Explosion of Western Pennsylvania flu cases blamed on vaccine 'mismatch'
By Jason Cato
Published: Thursday, Feb. 21, 2013, 9:37 p.m.
The nearly 7,000 confirmed cases of the flu this season in Western Pennsylvania help validate new information from state and federal health agencies: More people are getting sick from influenza, including nearly half of those who got a flu shot.
“There seems to be a mismatch in the vaccine and the strains we're seeing,” said Dr. Marc Itskowitz, an internal medicine specialist at Allegheny General Hospital in the North Side.
The Centers for Disease Control and Prevention on Thursday reported the flu vaccine is 56 percent effective — which is considered moderately successful. The agency amended an earlier estimate that the vaccine appeared to be 62 percent effective.
Scientists consider a 60 percent to 70 percent effectiveness rate for a flu vaccine to be good, as flu viruses mutate quickly and multiple strains can circulate at once.
The new CDC estimate is based on information from almost 2,700 children and adults enrolled at the U.S. Influenza Vaccine Effectiveness Network's five study sites, one of which is the University of Pittsburgh Schools of the Health Sciences in partnership with UPMC.
The new CDC estimate shows that the vaccine is 27 percent effective in adults 65 years and older nationwide, but only 9 percent effective in preventing illness from Influenza A — the most common and deadliest strain — in that age group.
Those estimates are based on 300 people in the study, which is too small a sample to draw solid conclusions, said Dr. David Nace, chief medical officer for UPMC Senior Communities.
“I think the vaccine overall this year was pretty good,” Nace said. “We saw a lot of flu. But I think this would have been a heck of a lot worse without it.”
More than 34,000 people across Pennsylvania have tested positive for the flu this season, according to the state health department. That is nearly 12,000 more than the last two years combined.
“This was the earliest and busiest flu season in the last 10 years,” Itskowitz said. “Last year was the lowest and shortest peak ever.”
Cases in Allegheny County jumped from 412 last year to 2,703 and across the region from 713 to 6,927, state records show.
“And that's really just the tip of the iceberg,” said Guillermo Cole, spokesman for the Allegheny County Health Department.
“We realize there are more than the confirmed cases. A lot of people with the flu don't even go to the doctor, and not all those who do get a test.”
Flu bugs started appearing here in October and peaked in late December and early January, Cole said. Flu-like illnesses account for about 3 percent of emergency room visits at six Pittsburgh hospitals, down from a peak of 7 percent weeks ago, Cole said. Flu accounts for 2 percent of hospital visits all year.
Nearly all the flu cases in Allegheny County this season involved Influenza A, Cole said, though hospitals now are reporting a spike of Influenza B.

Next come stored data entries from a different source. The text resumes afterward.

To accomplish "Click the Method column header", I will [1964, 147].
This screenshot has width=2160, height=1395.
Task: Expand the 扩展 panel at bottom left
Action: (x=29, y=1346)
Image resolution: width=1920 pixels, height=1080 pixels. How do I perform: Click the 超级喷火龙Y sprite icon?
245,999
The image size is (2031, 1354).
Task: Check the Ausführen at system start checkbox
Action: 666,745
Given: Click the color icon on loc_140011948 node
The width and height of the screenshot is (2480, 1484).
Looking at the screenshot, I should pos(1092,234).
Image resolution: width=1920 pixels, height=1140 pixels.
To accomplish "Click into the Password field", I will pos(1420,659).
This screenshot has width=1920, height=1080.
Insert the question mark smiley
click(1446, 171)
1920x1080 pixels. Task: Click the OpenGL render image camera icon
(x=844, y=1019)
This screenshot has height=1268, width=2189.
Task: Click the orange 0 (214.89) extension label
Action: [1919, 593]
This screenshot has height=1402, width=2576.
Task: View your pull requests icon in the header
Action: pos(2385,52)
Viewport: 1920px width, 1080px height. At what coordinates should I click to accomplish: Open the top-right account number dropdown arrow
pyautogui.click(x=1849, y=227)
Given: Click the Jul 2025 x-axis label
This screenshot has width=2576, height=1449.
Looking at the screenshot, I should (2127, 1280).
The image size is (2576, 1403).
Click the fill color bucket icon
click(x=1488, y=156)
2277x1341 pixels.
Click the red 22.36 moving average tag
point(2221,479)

About 24,000 people nationwide die from the flu each year, the CDC reports. Through last week, 154 people across Pennsylvania died from flu-related causes, a season record.
Allegheny County records show flu-related illness killed 14 residents this season. They ranged in age from 53 to 98, Cole said.
Starting next year for the first time, manufacturers will produce a flu vaccine that contains four strains — two each for Influenza A and Influenza B — instead of three.
Researchers at Pitt are working on more effective flu vaccines, said Dr. Ronald Montelaro, co-director of the school's Center for Vaccine Research. Those vaccines would focus on parts of the flu virus that do not change rather than proteins which often morph and dupe the immune system into attacking the wrong part of the virus, he said.
“This virus continues to evolve. It's a moving target,” said Montelaro, who predicted more effective vaccines would be available within a decade.
But people shouldn't skip the ones available now, he said, even if it works for just over half of those who take it.
Nearly 135 million doses of this season's flu vaccine had been distributed through Feb. 15, CDC records show.
Montelaro noted that many who got the flu after being vaccinated experienced milder symptoms and a shorter illness.
“And that's not a bad outcome for people who the vaccine didn't protect completely,” he said.